**PAGE EXCERPT**
▼
2018 Scholarship Recipients Announced

Craigmore has awarded two Scholarships, and we would like to congratulate Oscar Beattie and Gemma Payne

At the core of the Craigmore culture are our nine Sustainability Principles, encouraging us to behave in ways that leaves the world no worse off for our actions and allows the generations that follow to continue to earn a living from the land. Craigmore launched a scholarship in 2014, for the benefit of a second/third year student at Lincoln University studying a Bachelor of Agricultural Science. The scholarship, valued at $5,000, gives a student the opportunity to work on a Craigmore farm over a period of 3-4 months. The scholarship recipients are chosen based on research interests that align with the Craigmore business and sustainability focus. The research papers provide valuable findings and insight to our farmers, and their farm sustainability.

This year, with some very high quality applicants, Craigmore has awarded two Scholarships, and we would like to congratulate Oscar Beattie and Gemma Payne.

Oscar Beattie

Born in the United Kingdom and raised on a dairy farm in Tasmania, Oscar moved to New Zealand in 2014. In New Zealand Oscar has worked with farming enterprises in horticulture, sheep and beef, deer and dairy.
▲
**LISTED ENTRIES**
▼
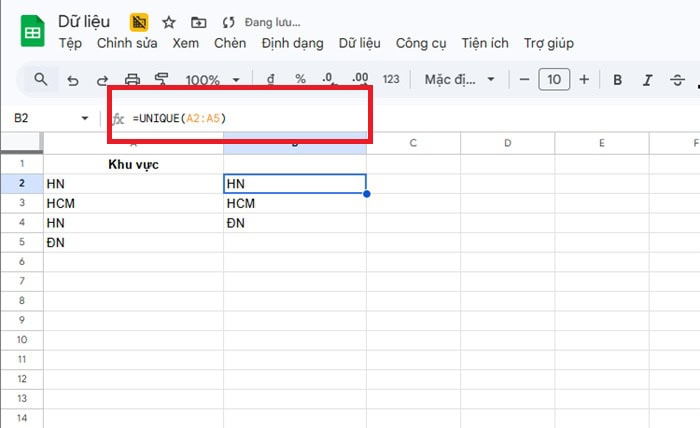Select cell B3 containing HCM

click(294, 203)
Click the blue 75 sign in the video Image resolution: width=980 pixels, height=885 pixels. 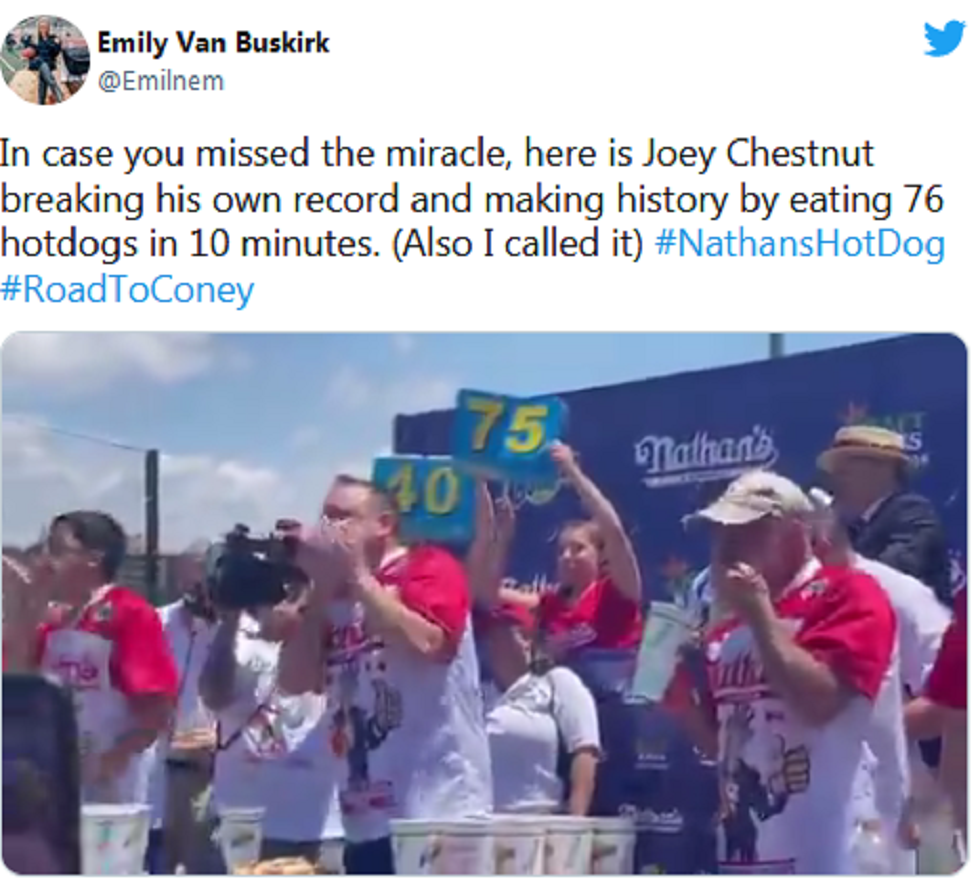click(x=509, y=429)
▲
▼
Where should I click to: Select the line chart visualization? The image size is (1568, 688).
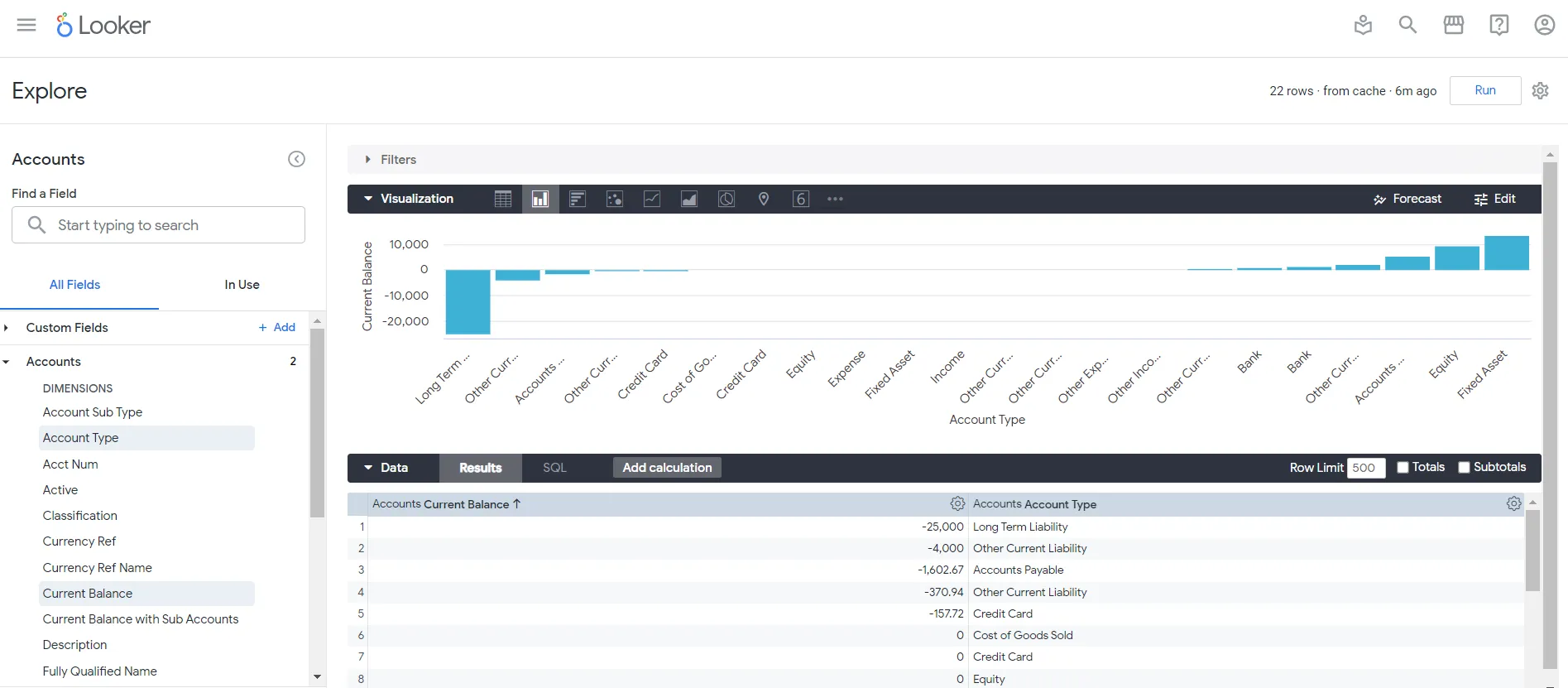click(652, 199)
▲
**ABOUT THIS EXERCISE**
Continue the scholarship announcement from the point where it ends. The records are drawn from a separate source.

**SOLVED PROBLEM**
Oscar’s honours thesis focuses on a potential alternative for dry land dairy farming. The traditional spring calving system is not viable without irrigation, due to the low summer rainfall. The potential to autumn calve and milk through the winter, utilising winter active pasture species, drought resistant legumes and bought in feed, is yet to be tested. Oscar will use the Lincoln Ashley Dene farmlet, to test feasibility and practicality using three different computer models (culminating in the DairyNZ Whole Farm Model). Once the modelled system is operational, variables can be changed to test the system under different variables. The main variables to be changed are the water/rainfall that is applied and the nitrogen inputs into the system over a standard five year period.

Oscar is hoping that the research has the potential to create a system with a reduced environmental impact maintaining income through the winter, utilising winter milk premium prices.

Gemma Payne

Gemma Payne grew up on a farm in Canterbury, south of Christchurch. She is now a postgraduate student at Lincoln University where her area of interest is photosensitisation in livestock.

Gemma completed her study at Lincoln University, which combined Agricultural course into a Bachelor of Commerce and Diploma of Agriculture, as well as a Diploma of Agribusiness Management. Gemma subsequently worked with PGG Wrightson at Kimihia, as an animal nutritionist and plantain plant breeder. Gemma is undertaking an additional two years Masters of Agricultural Science, leading to a PhD study with the aim of working in the commercial research field.

Specifically, Gemma has undertaken a study of secondary plant compounds in brassicas, with an emerging interest in photosensitisation in livestock. Photosensitisation occurs when an animal consumes a feed resulting in increased UV light sensitivity. Animals present with swelling and reddening of areas which have reduced wool and pigmentation such as the nose and ears. There are many plants, which can cause clinical photosensitivity, but she is focusing on brassicas inducing primary photosensitisation or ‘rape scald’. She is investigating the compound causing rape scald and management factors to reduce the incidence of the condition.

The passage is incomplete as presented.